In order to write a Monarch job, you need to implement the Monarch behaviour in a module inside your application. Monarch will automatically detect this at runtime.

You can use this mix task inside of Monarch to spin up a module for you or write one manually.

`mix monarch --monarch-path apps/myapp/lib/myapp/workers/monarch my_monarch_module`

This should create the directory from the `monarch-path` if it doesn't already exist and create the `my_monarch_module` file inside the direcotry with a template of the Monarch behaviour implemented for you.

Then, there are 4 functions that should be generated that you need for our Monarch behaviour to work: a `scheduled_at/0`, a `skip/0` a `query/0` function and an `update/1` function.
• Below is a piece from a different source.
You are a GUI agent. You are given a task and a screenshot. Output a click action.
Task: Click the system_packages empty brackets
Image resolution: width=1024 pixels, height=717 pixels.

- `scheduled_at/0` - The date and time the job should be run in UTC. This should work the same way as the implementation of a normal Oban job. If the `scheduled_at` time is in the past, the job will automatically be queued and executed when Monarch is next ran. If `scheduled_at` is nil, the job will not be automatically enqueued and should be manually run. If the `scheduled_at` is in the future, the job will be executed at the time specified.
- `skip/0` - Specifies whether to skip executing the job. Skipping will mark the Monarch job as complete but will not actually run what is specified in the module. This is useful for example if you want to run a particular job only on certain environments. You could specify: `Application.get_env(:monarch, Monarch)[:deploy_environment] != :production` in a Monarch behaviour module and it would skip executing Monarch jobs that are not production but still mark them as complete in the current environment so they are not attempted to run again.
- `query/0` - Should return the list of records that need to be updated.
- `update/1` - Takes the list of records from `query/0` and performs the given update.

There are currently two optional callbacks:

- `snooze?/0` - If this function is implemented, and returns an integer, the job will be rescheduled to run again in that many seconds. This is useful if you want to run a job again after a certain amount of time has passed. Does nothing if falsey or unimplemented.
- `transaction?/0` - Controls whether or not the job should be run in a transaction. If this function is implemented and returns true, the job will be run in a transaction. If falsey or unimplemented, the job will not be run in a transaction.

Monarch will keep running until `query/0` returns no remaining records to be updated, after which it will record a completed job in the `monarch_jobs` table.

For example, let's say you add a new column `verified_email` on a `Users` schema that is defaulted to `nil` and want to backfill all existing users to have this set to be false.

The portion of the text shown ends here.